Personally, I feel any newspaper that charges $250 to announce the death of a local loved one deserves whatever obsolescence is coming to it. It’s a parasitical business model. Blogs aren’t killing newspapers. Newspapers are killing newspapers.
Writing on writing
Other recommended reading includes Kickbutt Writing Skills Still One of the Most Effective Marketing Strategies, on Peter Bowerman’s seminal Well-Fed Writer Blog. The title is self-explanatory and if I had had more time, I might have argued that kickbutt self-marketing skills come before kickbutt writing skills – except I’m pretty sure Peter already knows that. Also, kickbutt writing gets you noticed only insomuch as an absence of mistakes gets you noticed.
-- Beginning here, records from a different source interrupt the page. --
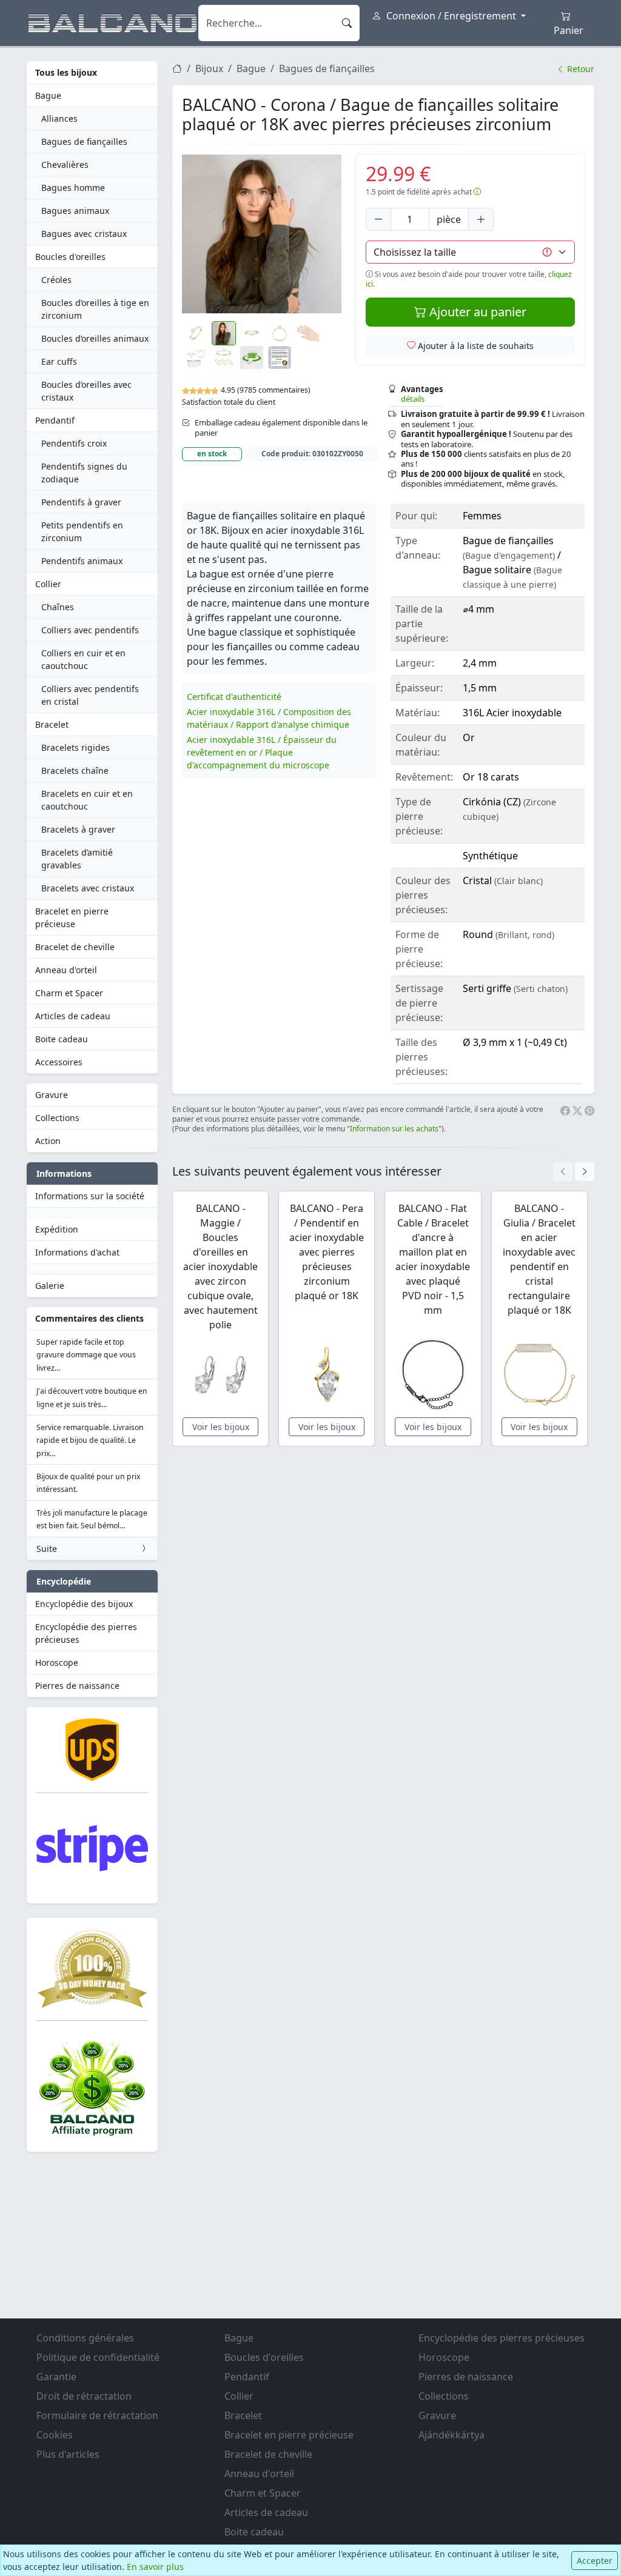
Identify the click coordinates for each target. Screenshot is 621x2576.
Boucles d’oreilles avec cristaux (86, 391)
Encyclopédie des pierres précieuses (86, 1633)
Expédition (56, 1229)
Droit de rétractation (84, 2396)
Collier (48, 584)
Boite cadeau (61, 1039)
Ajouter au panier (476, 312)
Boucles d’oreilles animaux (95, 338)
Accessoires (58, 1062)
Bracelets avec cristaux (87, 888)
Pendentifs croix (74, 443)
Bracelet (52, 724)
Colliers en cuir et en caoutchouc (83, 659)
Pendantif (55, 420)
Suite (46, 1548)
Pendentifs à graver (81, 502)
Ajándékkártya (451, 2434)
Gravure (51, 1094)
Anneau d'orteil (66, 970)
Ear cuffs (59, 361)
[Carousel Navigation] (573, 1171)
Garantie (56, 2376)
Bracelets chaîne (75, 770)
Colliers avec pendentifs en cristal (90, 695)
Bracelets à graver (78, 829)
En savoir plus (155, 2566)
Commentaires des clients (89, 1318)
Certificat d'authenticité (234, 696)
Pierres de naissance (77, 1685)
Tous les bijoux (66, 72)
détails (413, 398)
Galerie (49, 1285)
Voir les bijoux (220, 1427)
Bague (48, 95)
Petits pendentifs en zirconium (82, 531)
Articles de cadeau (72, 1016)
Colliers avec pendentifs (90, 630)
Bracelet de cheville (75, 947)
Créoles (56, 279)
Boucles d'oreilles (70, 256)
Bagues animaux (75, 210)
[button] (261, 234)
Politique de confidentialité (97, 2357)
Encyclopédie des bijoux (84, 1603)
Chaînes (57, 607)
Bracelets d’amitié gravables (77, 859)
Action (48, 1141)
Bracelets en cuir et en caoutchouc (87, 800)
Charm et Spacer (69, 993)
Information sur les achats (394, 1128)
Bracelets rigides (75, 747)
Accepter (595, 2560)
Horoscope (56, 1662)
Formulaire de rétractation (97, 2415)
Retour (579, 69)
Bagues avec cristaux (84, 233)
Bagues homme (73, 187)
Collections (57, 1117)
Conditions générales (85, 2338)
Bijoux (209, 68)
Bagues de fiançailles (84, 141)
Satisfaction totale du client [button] (228, 402)
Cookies (54, 2434)
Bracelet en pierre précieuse (72, 917)
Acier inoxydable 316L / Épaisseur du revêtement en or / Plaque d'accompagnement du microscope (262, 752)
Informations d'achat (77, 1252)
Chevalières (65, 164)
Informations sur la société (89, 1196)
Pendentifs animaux (82, 561)
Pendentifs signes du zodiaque (84, 473)
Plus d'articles (67, 2454)
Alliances (59, 118)
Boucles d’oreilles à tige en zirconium (95, 309)
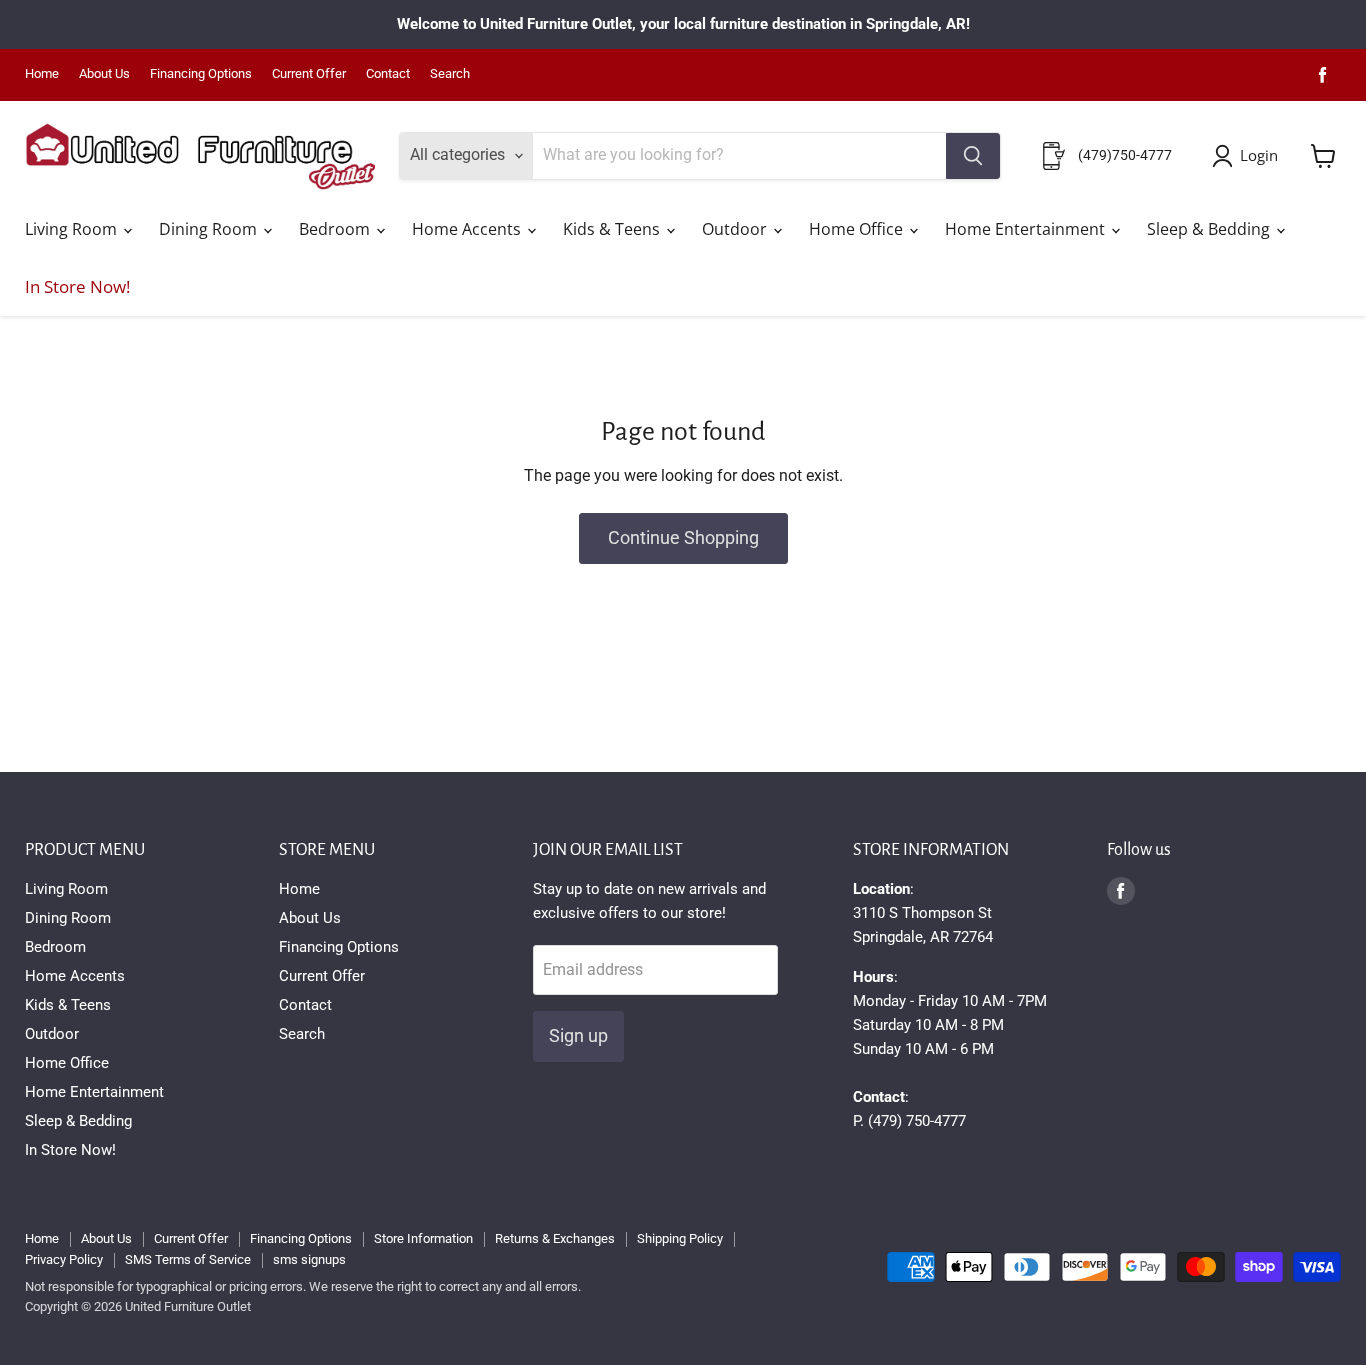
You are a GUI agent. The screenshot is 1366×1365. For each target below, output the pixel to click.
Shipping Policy (680, 1238)
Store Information (423, 1238)
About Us (104, 74)
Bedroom (336, 229)
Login (1259, 155)
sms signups (309, 1259)
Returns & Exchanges (555, 1238)
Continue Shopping (683, 537)
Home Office (858, 229)
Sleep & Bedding (1210, 229)
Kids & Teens (613, 229)
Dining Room (210, 229)
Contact (388, 74)
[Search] (973, 156)
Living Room (73, 229)
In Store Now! (77, 286)
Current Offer (309, 74)
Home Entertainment (1027, 229)
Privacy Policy (64, 1259)
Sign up (578, 1035)
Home (42, 74)
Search (450, 74)
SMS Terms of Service (188, 1259)
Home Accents (468, 229)
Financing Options (201, 74)
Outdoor (736, 229)
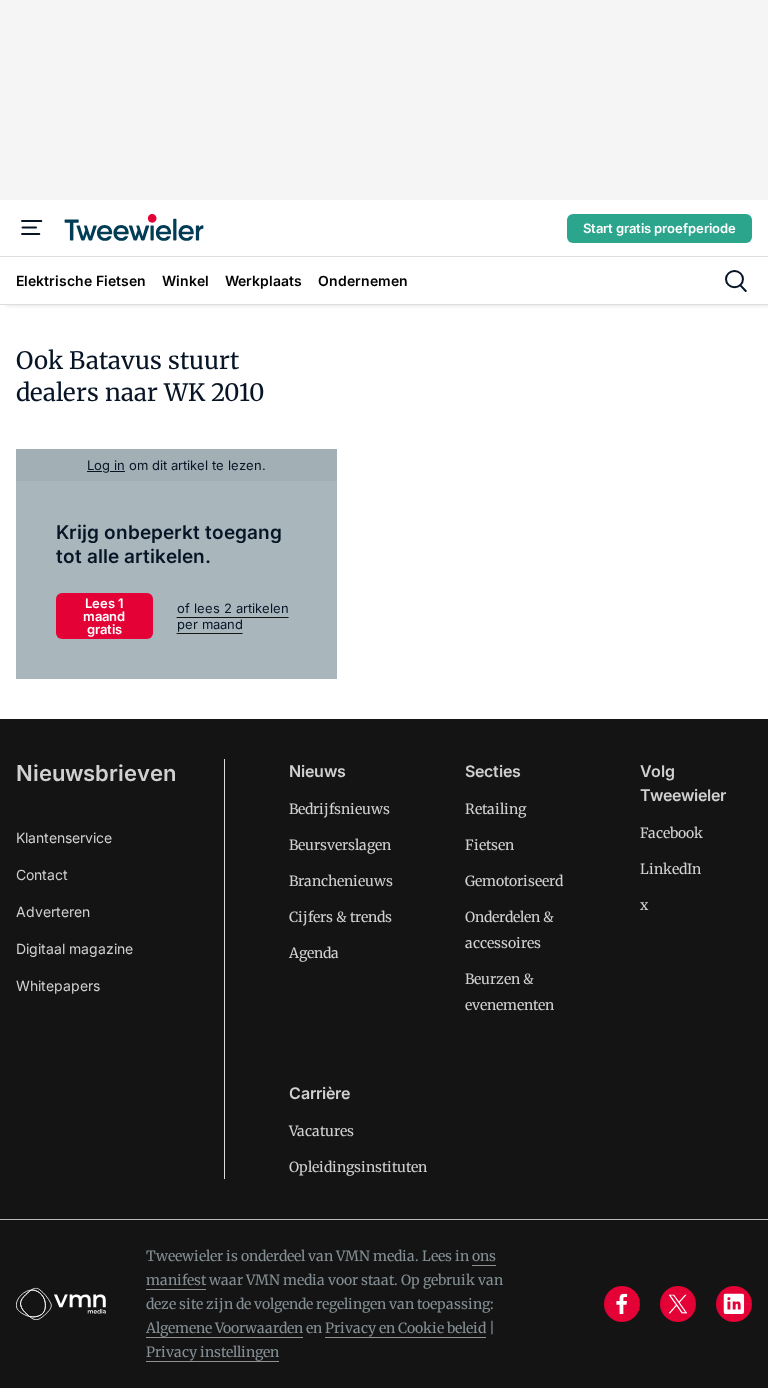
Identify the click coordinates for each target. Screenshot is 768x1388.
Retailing (495, 809)
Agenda (314, 953)
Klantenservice (64, 837)
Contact (42, 874)
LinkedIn (670, 869)
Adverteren (53, 911)
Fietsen (489, 845)
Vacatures (321, 1131)
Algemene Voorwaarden (224, 1328)
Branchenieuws (341, 881)
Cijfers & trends (340, 917)
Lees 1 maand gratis (104, 616)
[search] (736, 281)
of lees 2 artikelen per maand (233, 616)
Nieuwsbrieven (96, 773)
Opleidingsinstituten (358, 1167)
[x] (678, 1304)
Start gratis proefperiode (659, 228)
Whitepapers (58, 985)
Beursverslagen (340, 845)
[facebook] (622, 1304)
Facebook (671, 833)
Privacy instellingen (212, 1352)
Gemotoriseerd (514, 881)
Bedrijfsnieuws (339, 809)
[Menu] (32, 228)
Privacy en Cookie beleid (405, 1328)
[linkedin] (734, 1304)
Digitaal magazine (74, 948)
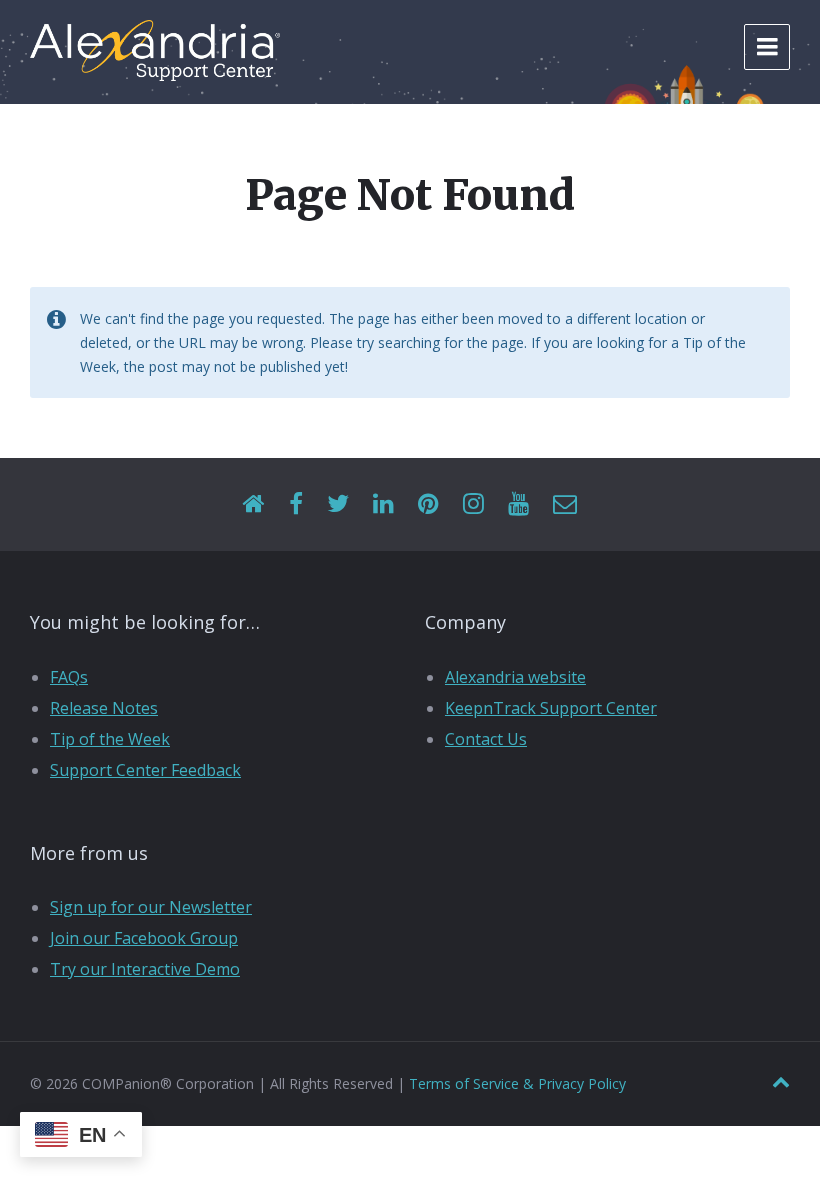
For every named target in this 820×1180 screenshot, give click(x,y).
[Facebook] (296, 504)
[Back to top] (781, 1082)
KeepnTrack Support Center (551, 708)
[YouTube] (518, 504)
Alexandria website (515, 677)
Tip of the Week (110, 739)
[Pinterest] (428, 504)
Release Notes (104, 708)
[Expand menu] (767, 47)
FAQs (69, 677)
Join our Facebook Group (144, 938)
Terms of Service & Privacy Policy (517, 1083)
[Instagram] (473, 504)
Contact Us (486, 739)
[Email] (565, 504)
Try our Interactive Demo (145, 969)
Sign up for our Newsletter (151, 907)
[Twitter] (338, 504)
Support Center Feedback (145, 770)
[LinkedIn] (383, 504)
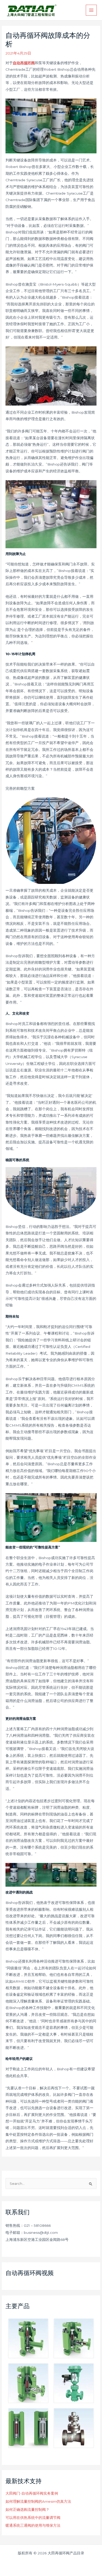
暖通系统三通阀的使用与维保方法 (32, 2525)
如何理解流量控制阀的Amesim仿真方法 (38, 2501)
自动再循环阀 (24, 63)
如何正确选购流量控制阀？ (27, 2509)
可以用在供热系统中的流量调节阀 (32, 2517)
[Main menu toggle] (91, 10)
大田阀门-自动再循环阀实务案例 (31, 2493)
Good writing is really a sort of passive virtue compared to saving clients time, money and brain cells.
Blogging on blogging
Sonia Simone of Copyblogger.com offers some genuinely good reminders of bad blogging habits in The 7 Deadly Sins of Blogging. One omission under Boorishness is using other bloggers for self-righteous criticism, like this new blogger did. What an idiot…
Conversation about conversation
And lastly, I’m am not a big fan of the celebrity interview – and Danny Brown is sort of a social media celebrity – but blogger Jay Baer does a pretty good Q&A that reveals among other things that Mr. Brown recommends spending 20% posting on your own blog and 80% commenting on others.